Les vêtements de l’homme d’affaire Lavaud Géhu ont été retrouvés dans un champs de canne entre Lory et La suisse. Le déficit de contrôle effectif du terrain par la Police Nationale pose de grand problème. Les bandits utilisent les territoires non couverts par les forces de l’ordre pour séquestrer en pleine air leur victimes. Il faudra penser à une police rurale capable de combler le vide laissé par l’absence des Chefs de section. Les champs de canne qui sont aux environs de Cap-Haïtien (Lory, Dubré, Carrefour père, Carrefour Laguerre, la suisse, Fossé Capois) et dans le Nord-est posent problèmes. D’ailleurs un bandit peut parcourir tout le pays sans être inquiété. Il peut s’arrêter dans une localité, exercer à partir de ce point focal provisoire des actes criminels, sans être questionné par une autorité locale.
Les leaders politiques quant à eux établissement un lien entre l’insécurité, le renouvellement du mandat de la MINUSTAH. Elusca Charles de l’OPL exige une enquête internationale sur ces violences à répétition, chaque fois que le Conseil de Sécurité doit se pencher sur le renouvellement du mandat de la MINUSTAH. Sommes nous victimes d’initiative criminelle de la part de corrompus de l’ONU qui font fortune en Haïti ? De plus, les manœuvres politiques liées à la crise actuelle sur la nomination d’un nouveau premier Ministre peuvent encourager la délinquance. L’annonce des élections sénatoriales créée un besoin d’argent qui, pour plus d’un, doit provenir d’actes illicites. Aussi, depuis le départ d’Aristide, à l’approche des fêtes patronales d’été, nous observons une vague d’insécurité et de spoliation. S’agit-il d’une initiative de partisans pour maintenir au sein de la diaspora haïtienne l’idée qu’Haïti est ingouvernable sans Aristide.

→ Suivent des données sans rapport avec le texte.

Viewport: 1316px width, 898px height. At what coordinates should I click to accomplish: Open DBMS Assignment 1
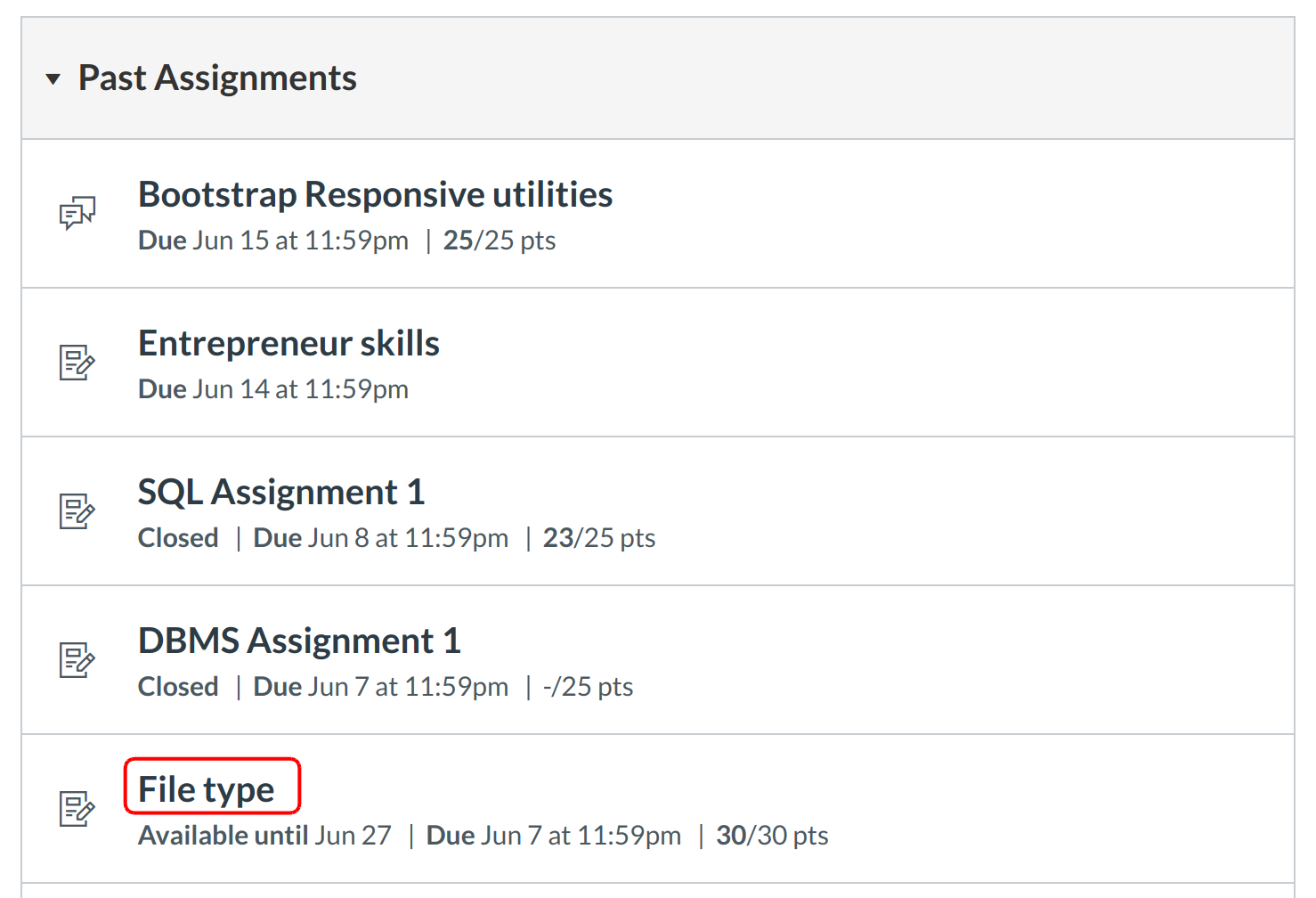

En tout cas, la police semble être dépassée par la situation. La MINUSTAH ne nous parait utile à grand-chose. La peur semble s’installer au Cap-Haïtien. Avec moins de moyens logistiques les policiers de bonne foi font de leur mieux. D’ailleurs c’est logique que les kidnappeurs pressurés par la présence policière de la zone métropolitaine quittent le département de l’Ouest en direction du Nord jusqu’à hier paisible. Si la terreur qui endeuille les familles au Cap-Haïtien aujourd’hui peut servir à rendre indispensable la validation de ‘‘Monsieur Sécurité’’ à la primature, elle pourrait aussi provoquer un mouvement de révolte sociale car les capois n’accepteront pas de rester chez eux, otages passifs de la peur. Aux autorités de solutionner ce problème urgent car le capois vit dans sa ville, sur son trottoir, dans son quartier, sur sa place publique. Cela restera ainsi ! Pas question de devenir une ville carcérale comme Port-au-prince, assiégée tout azimut par des criminels de tout poil! Ceux qui prétendent nous diriger doivent apporter une solution pertinente à ce mal systémique qui menace de détruire le tissu social.